### Aim of the task
Select from the data all lines with the word "computer".

### Dataset records

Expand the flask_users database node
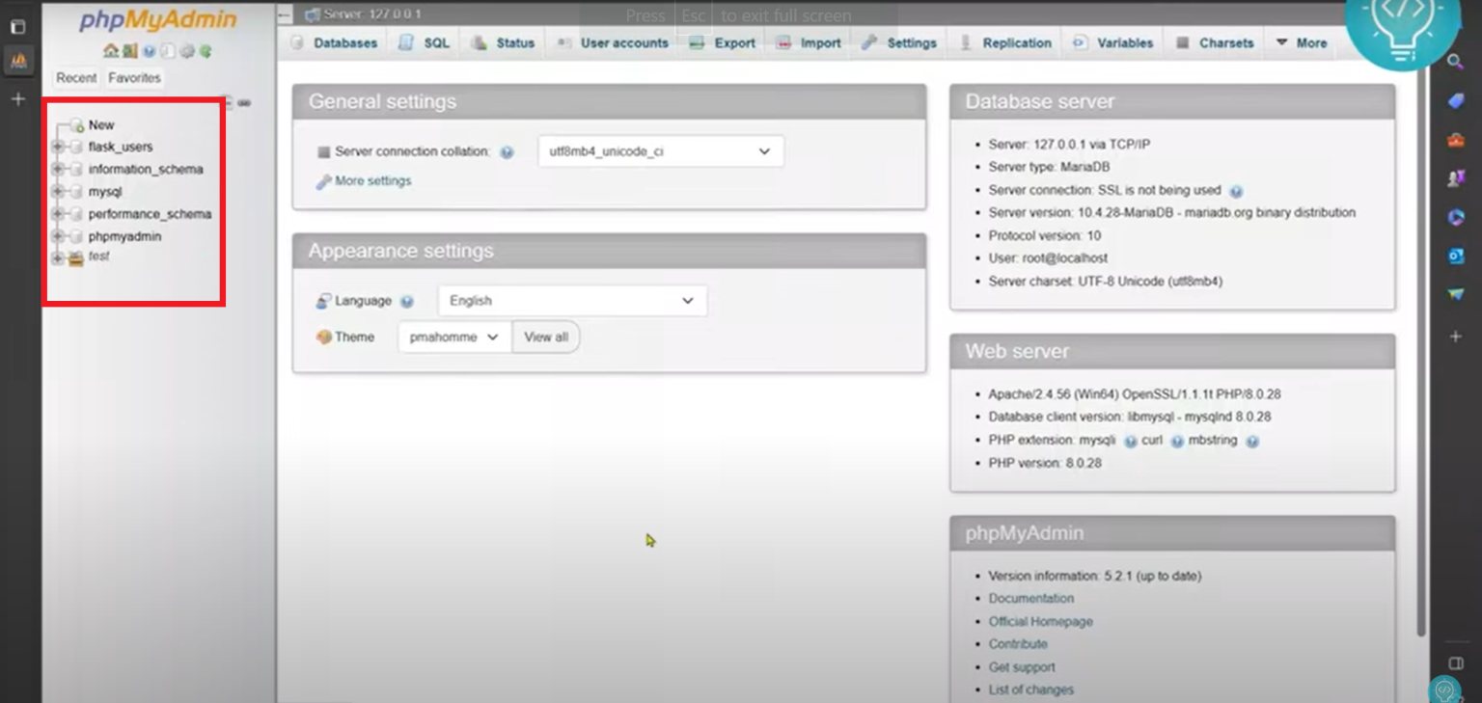 pyautogui.click(x=58, y=147)
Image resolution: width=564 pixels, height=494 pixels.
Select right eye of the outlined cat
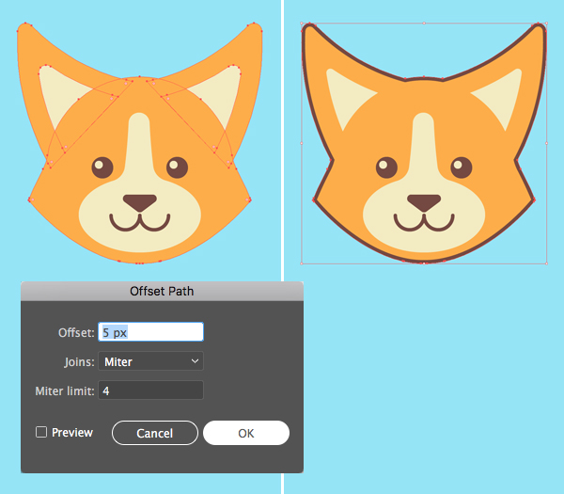(x=461, y=167)
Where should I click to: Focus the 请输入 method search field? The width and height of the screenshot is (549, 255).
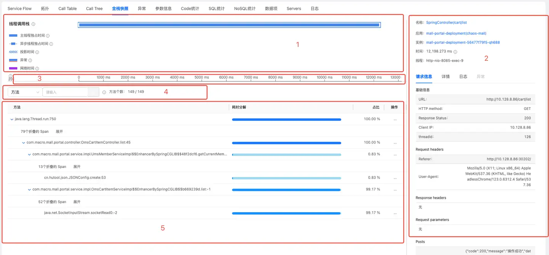(65, 92)
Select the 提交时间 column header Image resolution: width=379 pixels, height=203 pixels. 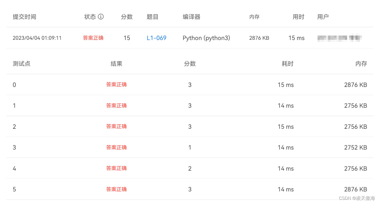(24, 17)
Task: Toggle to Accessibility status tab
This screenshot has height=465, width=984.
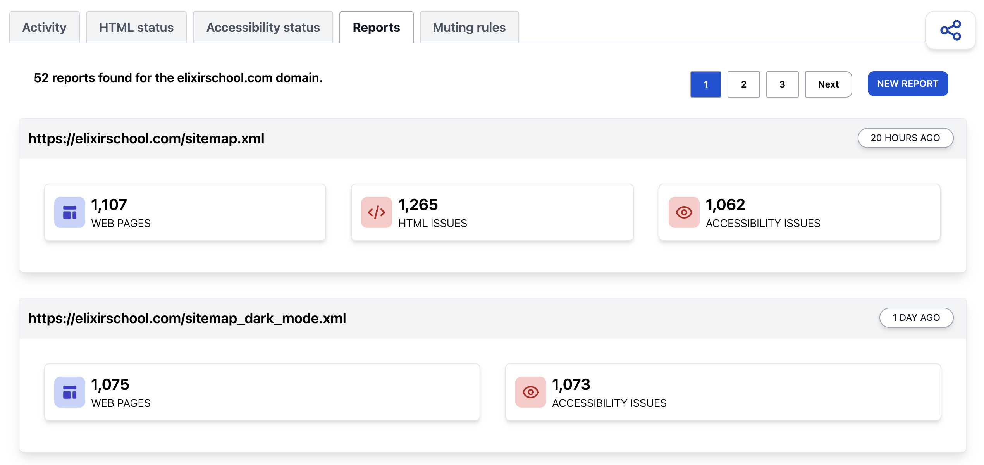Action: click(x=263, y=28)
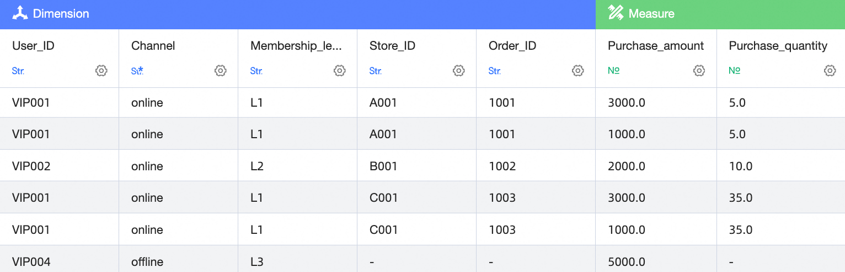Change the string type under Channel

click(137, 71)
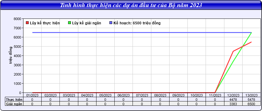Click the 3383 value cell
Image resolution: width=262 pixels, height=111 pixels.
233,104
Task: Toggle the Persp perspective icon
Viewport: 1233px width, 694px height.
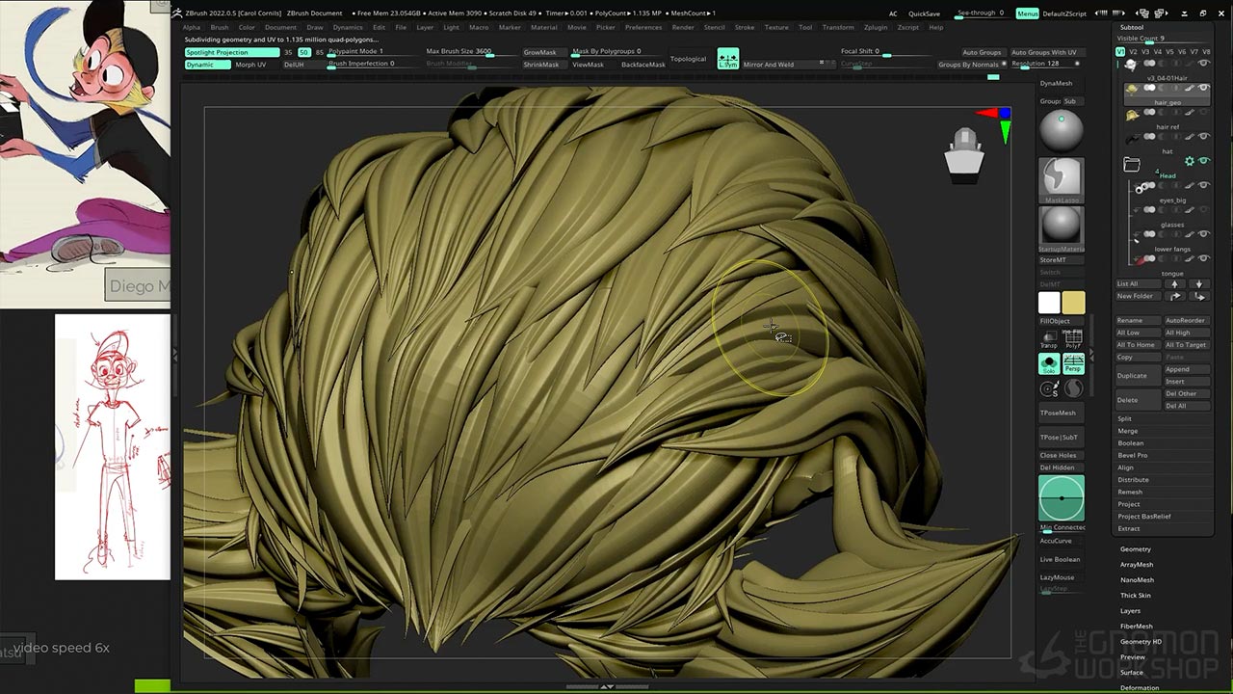Action: [1073, 363]
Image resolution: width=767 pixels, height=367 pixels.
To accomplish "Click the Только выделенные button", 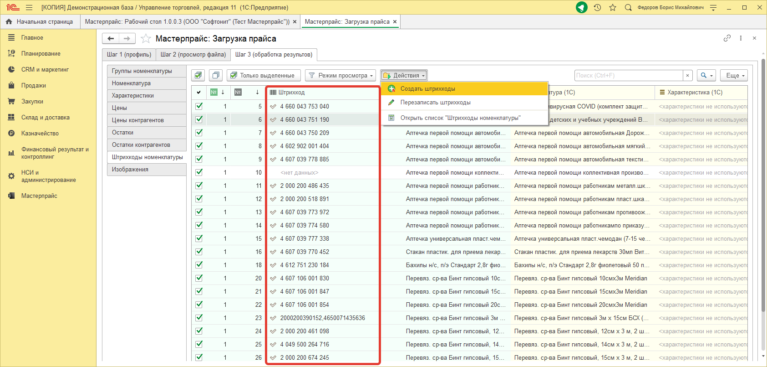I will [263, 75].
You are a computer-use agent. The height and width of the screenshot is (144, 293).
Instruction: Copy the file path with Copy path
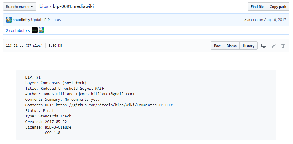pos(278,7)
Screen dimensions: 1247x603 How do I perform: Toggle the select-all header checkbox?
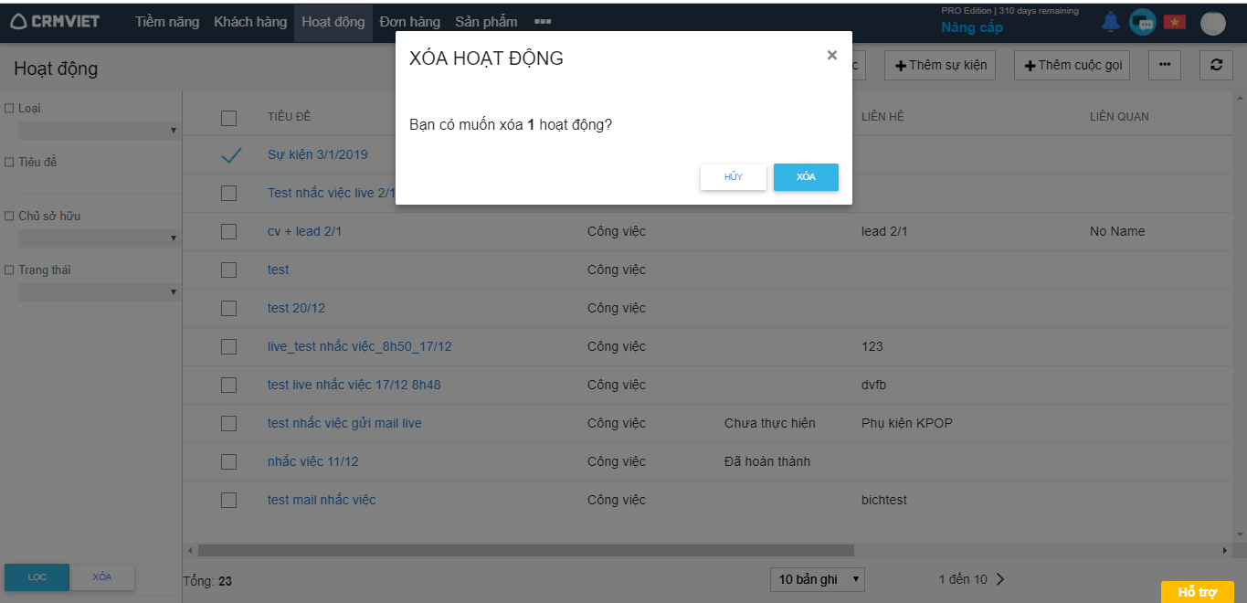coord(228,117)
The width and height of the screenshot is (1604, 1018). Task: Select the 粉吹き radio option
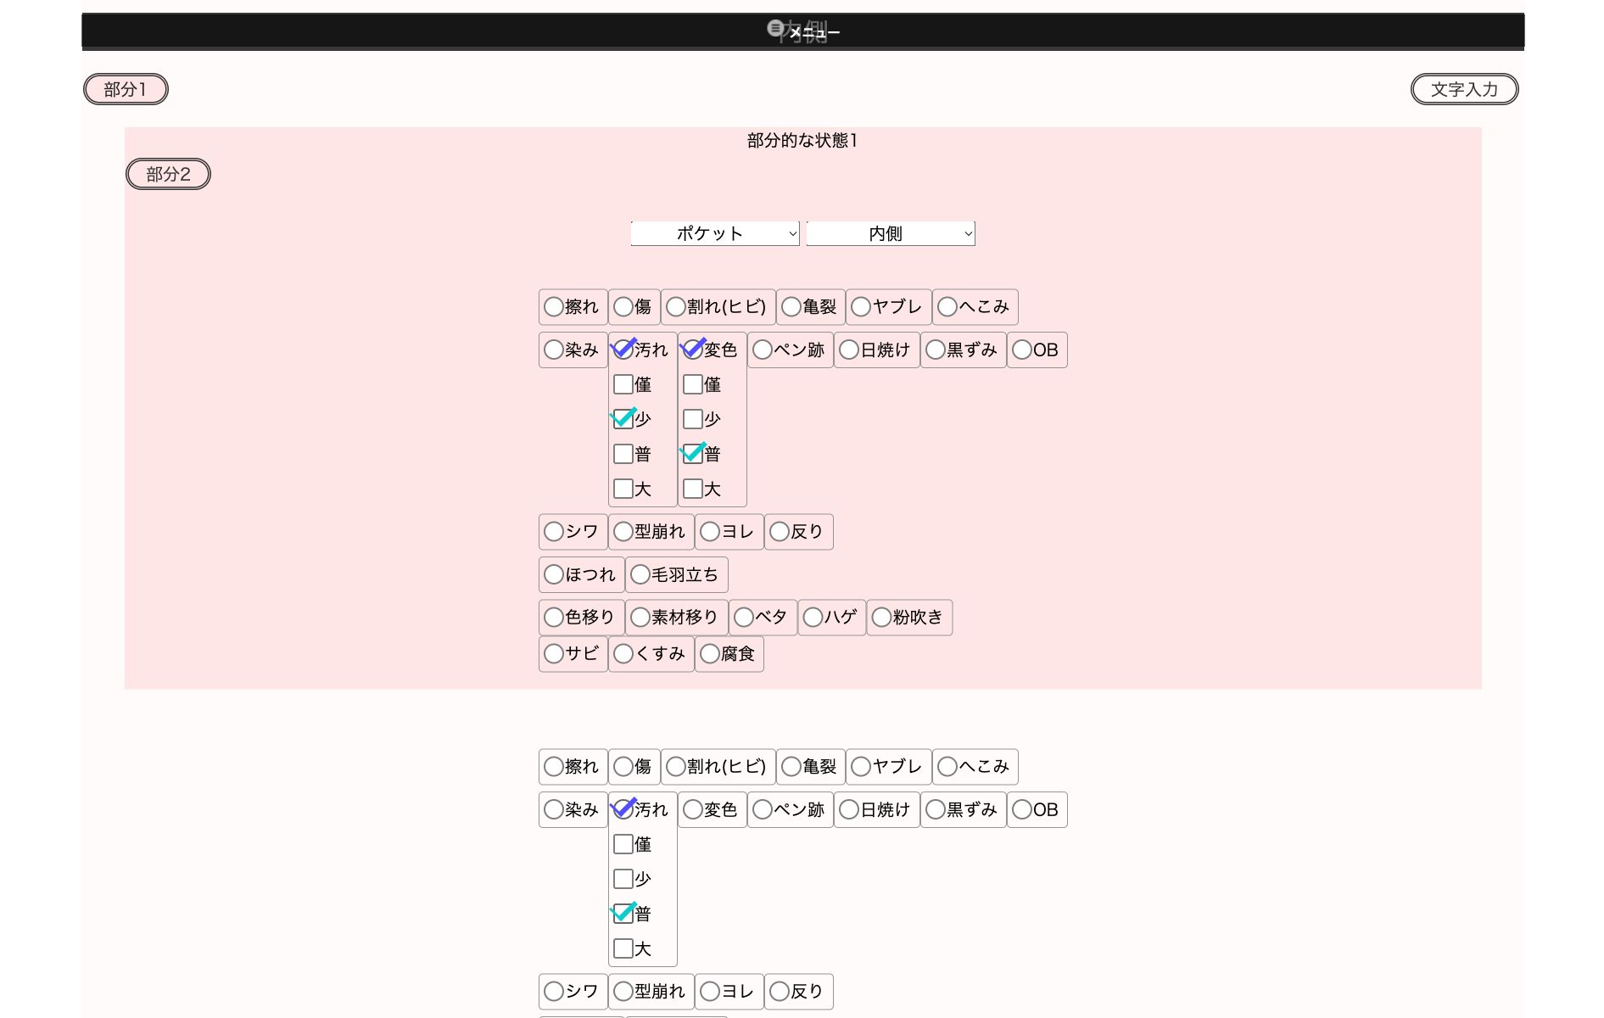[881, 617]
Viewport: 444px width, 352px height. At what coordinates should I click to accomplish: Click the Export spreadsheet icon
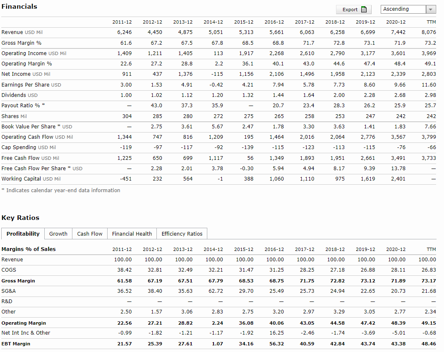tap(364, 10)
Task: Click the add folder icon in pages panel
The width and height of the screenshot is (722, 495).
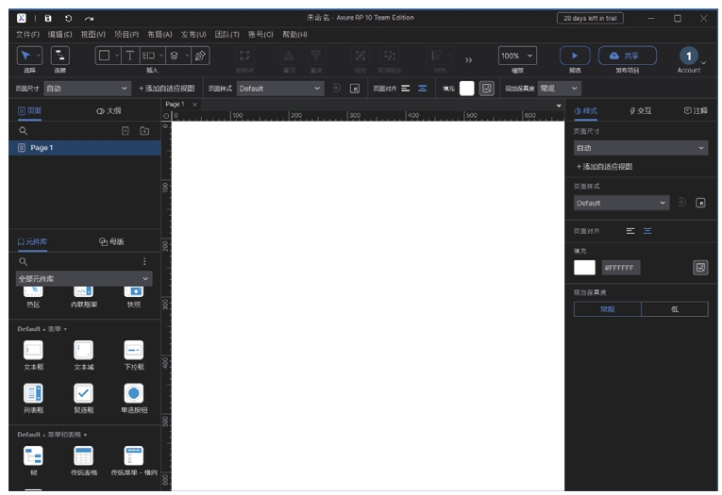Action: click(144, 130)
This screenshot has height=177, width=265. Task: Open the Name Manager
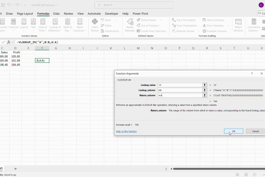(130, 25)
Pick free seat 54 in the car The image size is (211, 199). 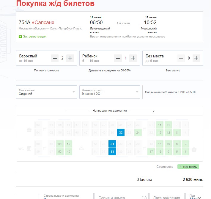click(x=60, y=144)
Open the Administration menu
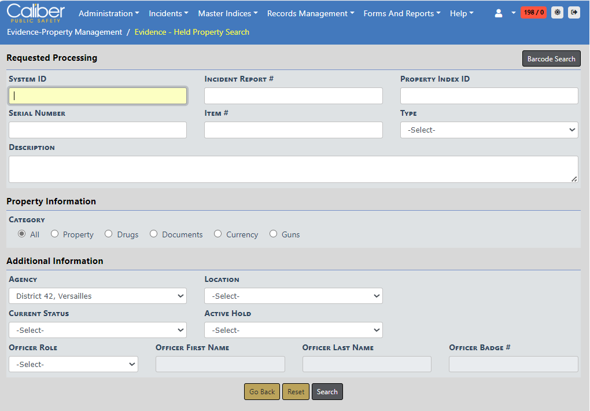The image size is (590, 411). pyautogui.click(x=109, y=13)
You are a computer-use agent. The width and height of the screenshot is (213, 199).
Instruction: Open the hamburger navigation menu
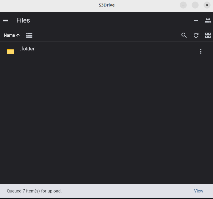(x=6, y=20)
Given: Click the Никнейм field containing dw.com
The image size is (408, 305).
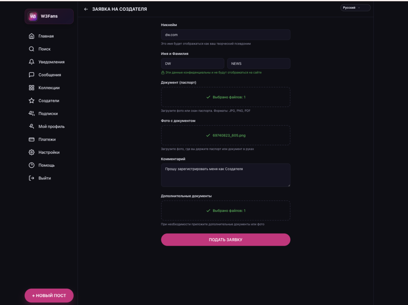Looking at the screenshot, I should (226, 35).
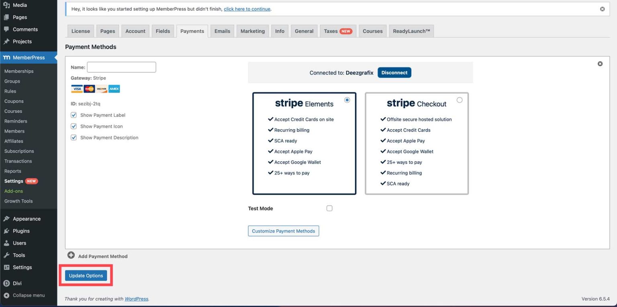Dismiss the setup notice with its close icon
The width and height of the screenshot is (617, 307).
click(x=602, y=8)
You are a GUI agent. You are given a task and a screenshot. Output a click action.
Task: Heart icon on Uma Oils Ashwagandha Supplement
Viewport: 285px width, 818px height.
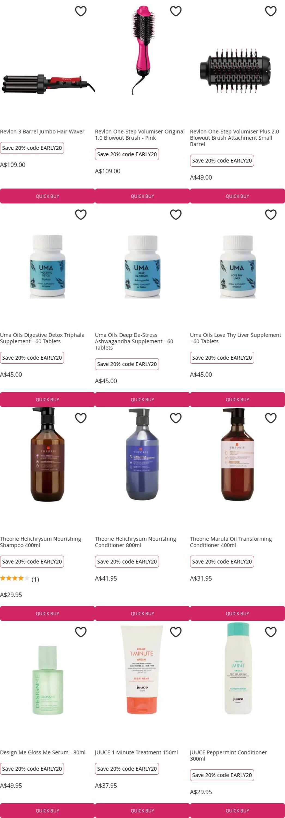[176, 215]
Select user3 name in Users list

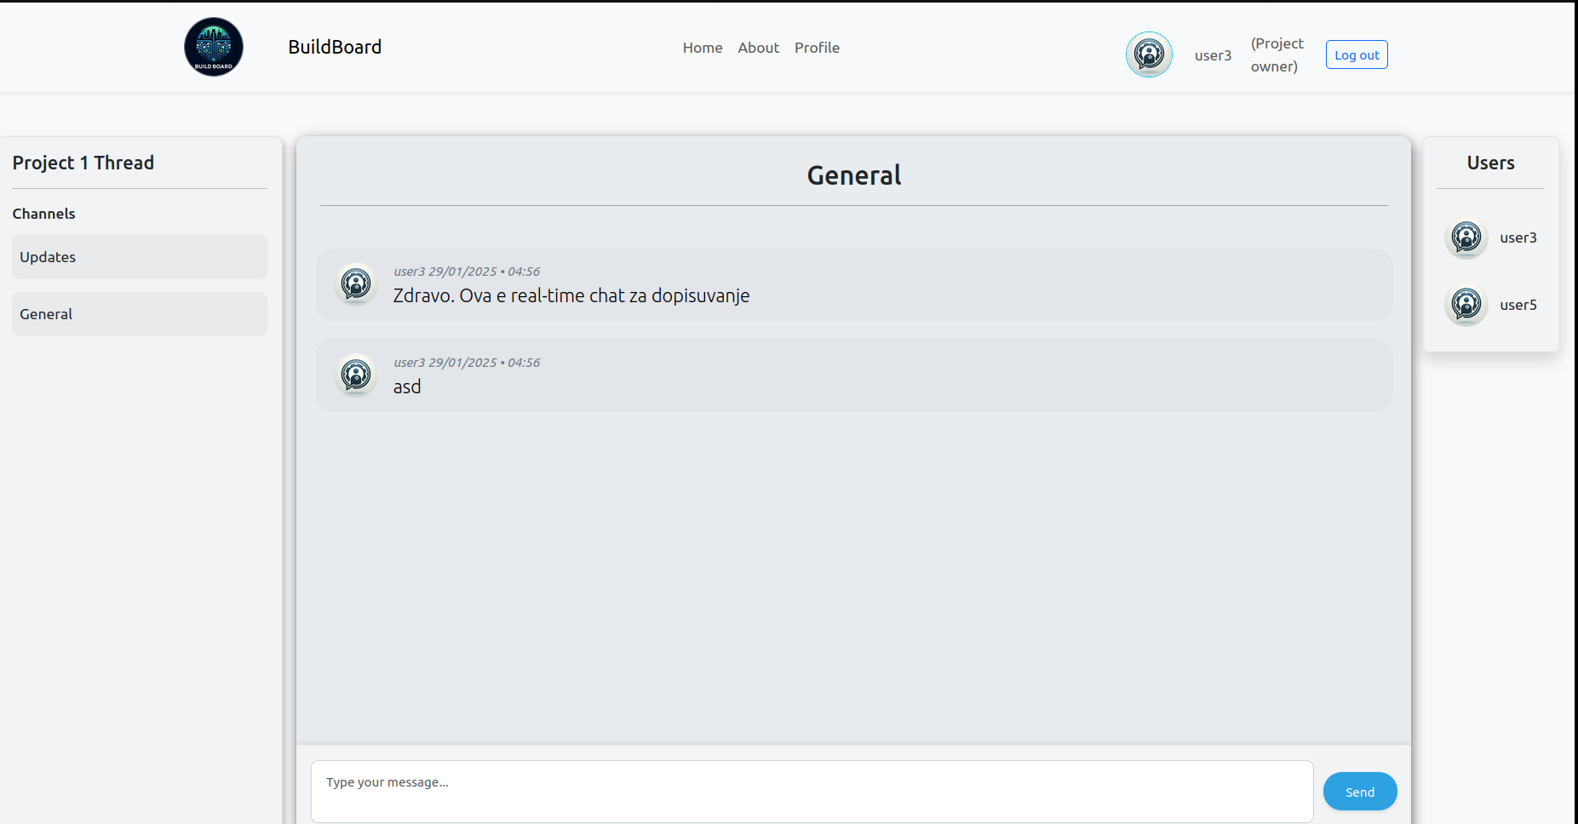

### Answer space
You are a computer-use agent. The height and width of the screenshot is (144, 293).
You are a computer-use agent. The width and height of the screenshot is (213, 199).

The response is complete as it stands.